▶ Questions:
(a) In the Agent Framework walkthrough, what does the @tool decorator generate from the function signature and docstring?
(b) Translate this sentence from the Agent Framework walkthrough into Spanish: "With streaming, tokens appear in real-time as they're generated, dramatically reducing perceived latency."
(c) Carry on the Agent Framework walkthrough, picking up after its last sentence about a manager assigning tasks to domain experts.

▶ Quoted passage:
Step 2: Chat Client Invocation

_call_chat_client() calls the Chat Client based on the _RunContext:

def _call_chat_client(self, context, *, stream):
    return self.client.get_response(
        messages=context["session_messages"],
        stream=stream,
        options=context["chat_options"],
        compaction_strategy=context["compaction_strategy"],
        tokenizer=context["tokenizer"],
        function_invocation_kwargs=context["function_invocation_kwargs"],
        client_kwargs=context["client_kwargs"],
    )

Inside the Chat Client, the tool invocation loop executes. When the LLM requests a tool call, the FunctionInvocationLayer executes the tool and re-sends the results to the LLM. This loop repeats until the LLM returns a final response.

Step 3: Response Post-processing

_finalize_response() handles:

• Setting author_name (attaching the agent name to each message)
• Propagating conversation_id to the session
• Calling after_run() on ContextProviders (in reverse order)

Streaming

With stream=True, _parse_streaming_response() returns a ResponseStream. This AsyncIterator yields AgentResponseUpdate objects while get_final_response() retrieves the complete AgentResponse.

# Streaming usage
stream = agent.run("Hello", stream=True)
async for update in stream:
    print(update.text, end="")
final = await stream.get_final_response()
print(f"\nTokens used: {final.usage_details}")

Internally, map() transforms updates, and with_transform_hook() handles conversation_id propagation and response_id suppression.

Streaming matters because of user experience. LLM response generation can take several seconds, and without streaming users stare at a blank screen the entire time. With streaming, tokens appear in real-time as they're generated, dramatically reducing perceived latency. In Agent Framework, just passing stream=True makes this happen.

Tool Integration

Tools are what elevate an AI agent from "just a chatbot" to "an agent that can take real-world action." An LLM alone can only generate text, but through tools it can call external APIs, query databases, manipulate files — interact with the real world. Agent Framework supports a variety of tool types, and through its MCP (Model Context Protocol) integration, tools across the entire ecosystem can be seamlessly leveraged.

Tool Types

Agent Framework supports the following tool types:

Defining Function Tools

In Python, the @tool decorator makes defining tools trivial:

from agent_framework import Agent, tool
 
@tool
def get_weather(location: str) -> str:
    """Get the weather for a given location."""
    return f"The weather in {location} is sunny."
 
agent = Agent(
    client=client,
    name="WeatherBot",
    instructions="You are an assistant that answers weather questions.",
    tools=[get_weather],
)

Internally, the @tool decorator generates a JSON Schema from the function signature and docstring, creating a FunctionTool instance. When the LLM calls this tool, the FunctionInvocationLayer executes:

Agent-as-Tool Pattern

One of Agent Framework's most powerful features is using an agent as a tool for another agent. This enables an architecture where "a single coordinator agent delegates to multiple specialist agents as needed." Think of it like a manager assigning tasks to different domain experts on a team.

▶ Records provided:
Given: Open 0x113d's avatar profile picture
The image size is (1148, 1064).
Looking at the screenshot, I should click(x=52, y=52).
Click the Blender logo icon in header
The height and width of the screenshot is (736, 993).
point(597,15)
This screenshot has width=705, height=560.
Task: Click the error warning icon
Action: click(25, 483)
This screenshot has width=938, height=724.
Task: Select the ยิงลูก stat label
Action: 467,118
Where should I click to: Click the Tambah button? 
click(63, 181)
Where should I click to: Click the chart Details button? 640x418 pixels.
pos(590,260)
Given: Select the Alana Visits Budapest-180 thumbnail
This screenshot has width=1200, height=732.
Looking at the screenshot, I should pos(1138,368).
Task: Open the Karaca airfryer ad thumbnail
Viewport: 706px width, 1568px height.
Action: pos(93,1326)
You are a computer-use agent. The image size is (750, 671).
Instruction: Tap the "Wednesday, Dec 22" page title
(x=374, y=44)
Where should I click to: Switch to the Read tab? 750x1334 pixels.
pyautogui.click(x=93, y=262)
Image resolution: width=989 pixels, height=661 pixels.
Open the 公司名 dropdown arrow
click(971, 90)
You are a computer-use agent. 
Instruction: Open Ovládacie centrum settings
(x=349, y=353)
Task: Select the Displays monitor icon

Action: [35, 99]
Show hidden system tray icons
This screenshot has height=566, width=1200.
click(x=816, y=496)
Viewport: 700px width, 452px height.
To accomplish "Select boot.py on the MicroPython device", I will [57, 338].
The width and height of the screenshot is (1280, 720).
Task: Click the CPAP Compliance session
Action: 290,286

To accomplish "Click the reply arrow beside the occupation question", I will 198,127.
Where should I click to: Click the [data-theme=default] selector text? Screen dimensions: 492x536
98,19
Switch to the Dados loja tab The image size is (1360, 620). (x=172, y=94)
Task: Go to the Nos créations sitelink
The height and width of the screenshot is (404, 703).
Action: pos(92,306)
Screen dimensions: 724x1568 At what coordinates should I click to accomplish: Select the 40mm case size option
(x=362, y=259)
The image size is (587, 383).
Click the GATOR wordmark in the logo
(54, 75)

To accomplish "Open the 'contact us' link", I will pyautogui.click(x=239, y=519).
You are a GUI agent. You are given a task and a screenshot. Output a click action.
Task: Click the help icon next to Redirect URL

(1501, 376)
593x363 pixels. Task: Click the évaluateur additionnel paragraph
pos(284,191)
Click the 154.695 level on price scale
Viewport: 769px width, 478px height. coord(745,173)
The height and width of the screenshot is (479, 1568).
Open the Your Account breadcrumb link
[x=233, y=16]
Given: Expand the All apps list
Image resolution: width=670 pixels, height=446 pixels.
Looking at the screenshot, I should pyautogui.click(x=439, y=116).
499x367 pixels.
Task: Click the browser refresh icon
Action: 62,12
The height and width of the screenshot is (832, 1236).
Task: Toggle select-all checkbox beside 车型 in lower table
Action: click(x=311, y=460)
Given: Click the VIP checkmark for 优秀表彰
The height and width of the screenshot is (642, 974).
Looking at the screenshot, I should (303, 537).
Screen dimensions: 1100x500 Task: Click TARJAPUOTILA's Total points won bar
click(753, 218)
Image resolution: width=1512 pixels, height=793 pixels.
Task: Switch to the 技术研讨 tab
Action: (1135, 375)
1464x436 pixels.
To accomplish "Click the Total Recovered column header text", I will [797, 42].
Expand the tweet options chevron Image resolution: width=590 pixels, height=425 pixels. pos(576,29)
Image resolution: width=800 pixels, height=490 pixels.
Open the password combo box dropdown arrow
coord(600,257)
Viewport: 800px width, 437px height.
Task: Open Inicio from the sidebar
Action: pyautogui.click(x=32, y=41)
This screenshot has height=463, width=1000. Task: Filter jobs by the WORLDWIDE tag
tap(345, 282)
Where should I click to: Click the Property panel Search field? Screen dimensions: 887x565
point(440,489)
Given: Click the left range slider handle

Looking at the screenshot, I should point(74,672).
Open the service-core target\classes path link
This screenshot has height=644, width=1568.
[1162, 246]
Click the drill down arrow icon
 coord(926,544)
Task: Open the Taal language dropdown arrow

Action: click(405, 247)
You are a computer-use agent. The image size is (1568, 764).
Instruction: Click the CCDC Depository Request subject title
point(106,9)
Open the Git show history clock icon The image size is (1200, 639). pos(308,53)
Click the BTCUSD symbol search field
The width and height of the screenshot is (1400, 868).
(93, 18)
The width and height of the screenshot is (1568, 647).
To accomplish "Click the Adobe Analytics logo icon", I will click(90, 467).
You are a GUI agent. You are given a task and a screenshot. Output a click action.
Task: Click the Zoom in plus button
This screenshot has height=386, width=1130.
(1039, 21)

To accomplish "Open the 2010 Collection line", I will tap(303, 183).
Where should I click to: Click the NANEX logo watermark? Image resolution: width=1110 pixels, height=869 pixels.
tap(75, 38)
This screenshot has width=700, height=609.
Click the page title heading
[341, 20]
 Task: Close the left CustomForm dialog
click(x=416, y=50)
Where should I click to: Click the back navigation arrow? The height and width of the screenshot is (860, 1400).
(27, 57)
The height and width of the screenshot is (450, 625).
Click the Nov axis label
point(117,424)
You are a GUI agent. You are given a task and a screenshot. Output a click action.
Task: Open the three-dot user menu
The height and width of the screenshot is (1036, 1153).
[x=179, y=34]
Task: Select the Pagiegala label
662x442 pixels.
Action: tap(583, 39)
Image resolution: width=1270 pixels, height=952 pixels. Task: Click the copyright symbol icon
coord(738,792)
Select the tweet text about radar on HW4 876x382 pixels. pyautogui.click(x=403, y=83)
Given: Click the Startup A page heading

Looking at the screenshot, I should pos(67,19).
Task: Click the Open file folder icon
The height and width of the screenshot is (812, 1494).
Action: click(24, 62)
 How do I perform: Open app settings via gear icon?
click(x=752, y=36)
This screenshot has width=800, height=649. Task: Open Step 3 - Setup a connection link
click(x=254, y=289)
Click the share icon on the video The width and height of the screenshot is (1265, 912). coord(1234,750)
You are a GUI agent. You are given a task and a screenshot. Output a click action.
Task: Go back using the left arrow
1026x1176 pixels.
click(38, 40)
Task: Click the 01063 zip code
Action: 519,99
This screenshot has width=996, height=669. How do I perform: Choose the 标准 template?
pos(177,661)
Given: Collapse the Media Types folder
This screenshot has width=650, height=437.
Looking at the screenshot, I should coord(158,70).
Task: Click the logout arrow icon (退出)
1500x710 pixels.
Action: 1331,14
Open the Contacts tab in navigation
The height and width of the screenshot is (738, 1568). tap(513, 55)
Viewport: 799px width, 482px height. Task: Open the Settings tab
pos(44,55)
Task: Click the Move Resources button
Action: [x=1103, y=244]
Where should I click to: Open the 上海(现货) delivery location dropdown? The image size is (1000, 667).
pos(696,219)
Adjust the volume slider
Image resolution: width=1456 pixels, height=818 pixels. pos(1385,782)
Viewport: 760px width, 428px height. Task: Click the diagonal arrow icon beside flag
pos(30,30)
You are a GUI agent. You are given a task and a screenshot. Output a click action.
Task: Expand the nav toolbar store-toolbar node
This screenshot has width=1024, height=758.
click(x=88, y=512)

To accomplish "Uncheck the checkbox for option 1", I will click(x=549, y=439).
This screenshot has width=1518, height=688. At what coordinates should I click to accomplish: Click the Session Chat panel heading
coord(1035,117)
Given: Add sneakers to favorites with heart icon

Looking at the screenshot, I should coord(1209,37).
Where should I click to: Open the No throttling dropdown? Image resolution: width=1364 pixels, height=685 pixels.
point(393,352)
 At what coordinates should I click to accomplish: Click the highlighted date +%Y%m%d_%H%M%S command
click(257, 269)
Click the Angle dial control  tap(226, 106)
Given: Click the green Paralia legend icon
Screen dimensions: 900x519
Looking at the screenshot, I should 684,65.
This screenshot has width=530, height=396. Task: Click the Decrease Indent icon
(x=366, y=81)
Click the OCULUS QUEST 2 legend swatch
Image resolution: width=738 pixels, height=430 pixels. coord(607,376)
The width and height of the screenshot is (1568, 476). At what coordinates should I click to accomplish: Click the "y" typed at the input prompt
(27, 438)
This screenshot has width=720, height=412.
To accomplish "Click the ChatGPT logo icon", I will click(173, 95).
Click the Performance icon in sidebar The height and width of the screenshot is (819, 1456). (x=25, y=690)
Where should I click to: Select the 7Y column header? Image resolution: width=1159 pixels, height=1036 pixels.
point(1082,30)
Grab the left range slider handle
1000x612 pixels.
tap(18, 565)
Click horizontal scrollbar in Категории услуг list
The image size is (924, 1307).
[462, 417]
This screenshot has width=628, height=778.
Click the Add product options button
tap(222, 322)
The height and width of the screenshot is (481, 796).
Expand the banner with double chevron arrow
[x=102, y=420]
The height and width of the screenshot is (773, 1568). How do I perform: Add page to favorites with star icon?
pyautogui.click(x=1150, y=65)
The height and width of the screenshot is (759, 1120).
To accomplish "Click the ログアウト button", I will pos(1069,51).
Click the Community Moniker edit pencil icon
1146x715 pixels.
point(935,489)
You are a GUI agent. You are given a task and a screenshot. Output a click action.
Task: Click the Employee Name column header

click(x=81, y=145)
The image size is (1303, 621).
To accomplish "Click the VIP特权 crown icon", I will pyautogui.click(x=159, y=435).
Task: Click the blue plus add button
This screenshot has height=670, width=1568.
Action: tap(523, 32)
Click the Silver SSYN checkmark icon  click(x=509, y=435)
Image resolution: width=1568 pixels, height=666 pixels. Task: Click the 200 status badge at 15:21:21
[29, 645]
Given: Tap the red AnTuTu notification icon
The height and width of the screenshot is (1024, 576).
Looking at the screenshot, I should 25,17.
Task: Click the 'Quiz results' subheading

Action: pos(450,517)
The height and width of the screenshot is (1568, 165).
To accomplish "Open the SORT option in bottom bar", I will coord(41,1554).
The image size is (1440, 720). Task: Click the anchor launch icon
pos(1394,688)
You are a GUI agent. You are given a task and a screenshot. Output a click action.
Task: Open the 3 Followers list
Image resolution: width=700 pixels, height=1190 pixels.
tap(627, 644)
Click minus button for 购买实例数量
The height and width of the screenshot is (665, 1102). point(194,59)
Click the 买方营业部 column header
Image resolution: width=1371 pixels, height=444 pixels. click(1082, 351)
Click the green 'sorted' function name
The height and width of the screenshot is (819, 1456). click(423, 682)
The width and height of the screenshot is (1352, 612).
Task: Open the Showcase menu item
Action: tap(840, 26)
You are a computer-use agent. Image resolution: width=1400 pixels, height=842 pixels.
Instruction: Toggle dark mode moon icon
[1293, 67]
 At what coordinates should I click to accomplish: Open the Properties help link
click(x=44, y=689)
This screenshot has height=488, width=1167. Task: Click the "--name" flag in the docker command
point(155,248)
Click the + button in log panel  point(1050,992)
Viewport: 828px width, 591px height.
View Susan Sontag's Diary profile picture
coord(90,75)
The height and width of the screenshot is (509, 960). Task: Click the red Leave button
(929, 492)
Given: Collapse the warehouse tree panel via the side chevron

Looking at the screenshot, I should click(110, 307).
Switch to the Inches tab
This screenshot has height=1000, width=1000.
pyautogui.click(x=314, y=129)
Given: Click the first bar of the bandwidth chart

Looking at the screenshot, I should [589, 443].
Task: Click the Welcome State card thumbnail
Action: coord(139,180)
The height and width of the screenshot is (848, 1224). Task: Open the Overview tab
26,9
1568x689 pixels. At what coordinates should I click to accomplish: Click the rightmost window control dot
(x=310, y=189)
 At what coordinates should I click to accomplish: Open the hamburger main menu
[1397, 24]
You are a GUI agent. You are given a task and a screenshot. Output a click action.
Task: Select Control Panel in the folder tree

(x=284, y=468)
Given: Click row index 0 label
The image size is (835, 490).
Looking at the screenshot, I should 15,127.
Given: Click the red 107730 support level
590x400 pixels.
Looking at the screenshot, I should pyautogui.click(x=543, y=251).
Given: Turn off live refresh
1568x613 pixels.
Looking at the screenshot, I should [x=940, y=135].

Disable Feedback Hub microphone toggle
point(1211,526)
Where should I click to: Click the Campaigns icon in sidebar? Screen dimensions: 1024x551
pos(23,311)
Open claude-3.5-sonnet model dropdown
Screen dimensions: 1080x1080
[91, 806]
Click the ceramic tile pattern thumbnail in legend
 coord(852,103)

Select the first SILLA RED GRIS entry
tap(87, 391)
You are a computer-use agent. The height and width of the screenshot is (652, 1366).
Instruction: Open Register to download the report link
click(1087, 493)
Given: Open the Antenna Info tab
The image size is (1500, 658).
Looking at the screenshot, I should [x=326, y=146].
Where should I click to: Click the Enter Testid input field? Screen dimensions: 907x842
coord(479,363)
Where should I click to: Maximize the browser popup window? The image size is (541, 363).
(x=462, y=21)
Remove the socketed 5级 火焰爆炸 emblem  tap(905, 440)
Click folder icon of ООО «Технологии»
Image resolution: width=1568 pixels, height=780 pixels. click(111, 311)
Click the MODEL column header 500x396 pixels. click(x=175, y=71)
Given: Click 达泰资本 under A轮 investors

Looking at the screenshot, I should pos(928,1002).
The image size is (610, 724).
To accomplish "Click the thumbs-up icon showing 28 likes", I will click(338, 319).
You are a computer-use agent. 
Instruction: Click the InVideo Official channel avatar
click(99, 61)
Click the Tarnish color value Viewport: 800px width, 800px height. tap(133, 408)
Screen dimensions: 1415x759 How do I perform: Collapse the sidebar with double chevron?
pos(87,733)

▶ Results for the exercise:
(a) It generates a JSON Schema, which it uses to create a FunctionTool instance.

(b) Con el streaming, los tokens aparecen en tiempo real a medida que se generan, lo que reduce drásticamente la latencia percibida.

(c)
# Define a specialist agent
weather_agent = Agent(
    client=client,
    name="weather_agent",
    description="An agent that answers weather questions.",
    tools=[get_weather],
)
 
# Main agent uses weather_agent as a tool
main_agent = Agent(
    client=client,
    name="coordinator",
    instructions="You are a coordinator that delegates to specialists.",
    tools=[weather_agent.as_tool()],
)

Looking at the as_tool() implementation, here's what happens internally:

1. A FunctionTool is generated from the agent's name and description
2. On invocation, agent.run(task, stream=True) is called
3. The response text is returned as a string

# Simplified as_tool() internals
def as_tool(self, *, name=None, description=None):
    async def _agent_wrapper(ctx, **kwargs):
        stream = self.run(
            str(kwargs.get(arg_name, "")),
            stream=True,
            session=ctx.session if propagate_session else None,
        )
        final_response = await stream.get_final_response()
        return final_response.text
    
    return FunctionTool(
        name=tool_name,
        description=tool_description,
        func=_agent_wrapper,
    )

MCP (Model Context Protocol) Integration

MCP is a standard protocol connecting LLMs to tools. Agent Framework supports three connection modes: MCPStdioTool, MCPStreamableHTTPTool, and MCPWebsocketTool.

from agent_framework import Agent, MCPStdioTool
 
# Use filesystem tools via MCP server
mcp_tool = MCPStdioTool(
    name="filesystem",
    command="npx",
    args=["-y", "@modelcontextprotocol/server-filesystem", "/tmp"],
)
 
async with Agent(client=client, tools=[mcp_tool]) as agent:
    response = await agent.run("List the files in /tmp")

MCP tool resolution happens inside _prepare_run_context(). Unconnected MCP servers are connected via AsyncExitStack, and tool lists are retrieved from their functions property.

Note the async with Agent(...) as agent: syntax. The MCP server connection is established in the Agent's __aenter__ and torn down in __aexit__. This ties the MCP server's connection lifecycle to the agent's scope, preventing resource leaks. When not using MCP, you can call agent.run() directly without async with.

Middleware System

Agent Framework's middleware follows the same concept as ASP.NET or Express.js middleware — injecting cross-cutting concerns (logging, validation, error handling, etc.) into the agent execution pipeline. The key value of middleware is that it extends agent behavior without modifying the agent's core logic. For example, requiring approval before all tool calls, or adding guardrails to block certain inputs, can be implemented without touching the agent's own code.

Three Types of Middleware

Python Middleware Implementation

Here are two middleware examples. logging_middleware records the input/output message count for every agent call, while approval_middleware inserts an approval flow before dangerous tool calls (file deletion, SQL execution).

from agent_framework import (
    Agent,
    AgentContext,
    FunctionInvocationContext,
    agent_middleware,
    function_middleware,
)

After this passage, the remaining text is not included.